In acute meningitis, serum PCT is useful as a biomarker for sepsis. It can also be of use in determining viral meningitis versus bacterial meningitis. These findings are the result of a 2018 literature review. This followed a 2015 meta analysis that showed that PCT had a sensitivity of 90% and a specificity of 98% in judging viral versus bacterial meningitis. PCT also outperformed other biomarkers such as C-reactive protein.

=== Gastrointestinal disease ===
Evidence shows that an elevated PCT above .5 ng/mL could help diagnose infectious complications of inflammatory bowel disease such as abdominal abscesses, bacterial enterocolitis etc. PCT can be effective in early recognition of infections in IBD patients and decisions on whether to prescribe antibiotics.

===Kidney disease===

Patients with chronic kidney disease and end-stage renal disease are at higher risk for infections, and procalcitonin has been studied in these populations, who often have higher levels. Procalcitonin can be dialyzed, and so levels are dependent upon when patients receive hemodialysis. While there is no formally accepted cutoff value for patients undergoing HD, using a value of greater or equal to 0.5 ng/mL yielded a sensitivity of 97-98% and a specificity of 70-96%.

===Hepatitis===

PCT, possibly together with CRP, is used to corroborate the MELD score.

=== Septic arthritis ===
PCT at a cutoff value of .5 ng/mL was effective at ruling in septic arthritis in an analysis of over 8000 patients across 10 prospective studies. PCT had a sensitivity of 54% and specificity of 95%. The study also concluded that PCT outperforms C-reactive protein in differentiating septic arthritis from non-septic arthritis.

=== Cancer ===
A 2016 literature review showed that PCT has good value in diagnosing infections in oncologic patients. Moreso, it is especially effective in diagnosing major life threatening episodes in cancer patient such as bacteremia and sepsis. Procalcitonin is reliable to monitor recurrence of medullary thyroid carcinoma. In detecting cancer recurrence, PCT had a sensitivity and specificity of 96% and 96% respectively.

=== Pediatrics ===
In a meta analysis of 17 studies, PCT had a sensitivity of 85% and a specificity of 54% in diagnosing sepsis in neonates and children. The PCT cut off used was between 2-2.5 ng/mL.

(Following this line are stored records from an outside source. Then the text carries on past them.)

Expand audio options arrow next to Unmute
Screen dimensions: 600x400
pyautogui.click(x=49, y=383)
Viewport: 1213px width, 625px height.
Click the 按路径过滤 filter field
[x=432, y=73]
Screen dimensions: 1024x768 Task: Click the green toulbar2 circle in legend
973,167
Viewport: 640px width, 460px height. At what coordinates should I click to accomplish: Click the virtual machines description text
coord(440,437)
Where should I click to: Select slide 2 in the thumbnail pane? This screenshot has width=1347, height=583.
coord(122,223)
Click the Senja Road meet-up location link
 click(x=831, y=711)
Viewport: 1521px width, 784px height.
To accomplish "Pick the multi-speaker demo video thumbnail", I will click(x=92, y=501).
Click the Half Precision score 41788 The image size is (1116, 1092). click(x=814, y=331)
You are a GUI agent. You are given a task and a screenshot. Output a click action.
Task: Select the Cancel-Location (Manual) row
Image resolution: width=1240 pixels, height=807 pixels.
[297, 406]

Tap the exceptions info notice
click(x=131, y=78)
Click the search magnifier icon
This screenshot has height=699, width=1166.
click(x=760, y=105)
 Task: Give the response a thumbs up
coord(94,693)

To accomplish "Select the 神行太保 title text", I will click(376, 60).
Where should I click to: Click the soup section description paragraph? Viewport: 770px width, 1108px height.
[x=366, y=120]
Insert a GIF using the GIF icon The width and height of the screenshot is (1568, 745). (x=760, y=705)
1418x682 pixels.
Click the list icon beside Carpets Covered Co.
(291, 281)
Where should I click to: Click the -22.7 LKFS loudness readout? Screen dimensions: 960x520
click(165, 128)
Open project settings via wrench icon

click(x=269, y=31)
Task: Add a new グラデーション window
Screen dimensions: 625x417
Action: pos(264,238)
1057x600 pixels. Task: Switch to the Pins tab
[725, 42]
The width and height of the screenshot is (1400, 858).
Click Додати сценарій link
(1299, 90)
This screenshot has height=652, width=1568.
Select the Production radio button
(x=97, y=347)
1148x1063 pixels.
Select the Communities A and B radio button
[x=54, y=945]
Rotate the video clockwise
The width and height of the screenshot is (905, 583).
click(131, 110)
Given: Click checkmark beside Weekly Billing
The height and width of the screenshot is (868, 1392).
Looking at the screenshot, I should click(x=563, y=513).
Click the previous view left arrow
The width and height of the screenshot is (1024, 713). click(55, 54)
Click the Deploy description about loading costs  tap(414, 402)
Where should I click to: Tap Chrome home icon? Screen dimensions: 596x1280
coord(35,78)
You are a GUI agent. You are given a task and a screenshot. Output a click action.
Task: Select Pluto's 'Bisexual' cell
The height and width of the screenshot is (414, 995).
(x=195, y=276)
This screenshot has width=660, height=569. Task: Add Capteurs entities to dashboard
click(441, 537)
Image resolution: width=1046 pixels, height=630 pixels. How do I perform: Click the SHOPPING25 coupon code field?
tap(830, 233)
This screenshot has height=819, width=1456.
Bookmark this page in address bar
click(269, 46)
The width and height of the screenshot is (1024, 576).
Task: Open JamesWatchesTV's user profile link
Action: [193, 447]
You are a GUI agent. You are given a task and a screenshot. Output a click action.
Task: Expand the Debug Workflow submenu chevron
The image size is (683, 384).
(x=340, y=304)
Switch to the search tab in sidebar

In children presenting with fever without an apparent source, a PCT level of .5 ng/mL had a sensitivity of 82% and specificity of 86%. At a 5 ng/mL value, the sensitivity and specificity were 61% and 94%. PCT can help the clinical decision making while identifying invasive bacterial infection in children with unexplained fever.

PCT levels correlate with the degree of illness in pediatric patients with sepsis or urinary tract infections making it effective as a prognostic lab value in these patients.

=== Antibiotic stewardship ===
Procalcitonin guided cessation of antibiotic use reduces duration of antibiotic exposure and lowers mortality in critically ill patients in the Intensive Care Unit.

In adult emergency department patients with respiratory tract illnesses, PCT-guided treatment groups had reduced antibiotic use. PCT references ranges are also used to determine the likelihood a patient has systemic infection (sepsis), thereby reducing incidence of unnecessary antibiotic use in cases where sepsis is unlikely.

Although some literature differs in antibiotic cessation requirements the general consensus is stopping antibiotics when procalcitonin levels fall 80% below peak or below 0.5 μg/L at day five or later during antibiotic therapy.

==PCT and amphetamines==
Excessive overdose on amphetamine or its analogs can induce systemic inflammation; in a case report of amphetamine overdose, without bacterial infection, significant elevations in procalcitonin were observed.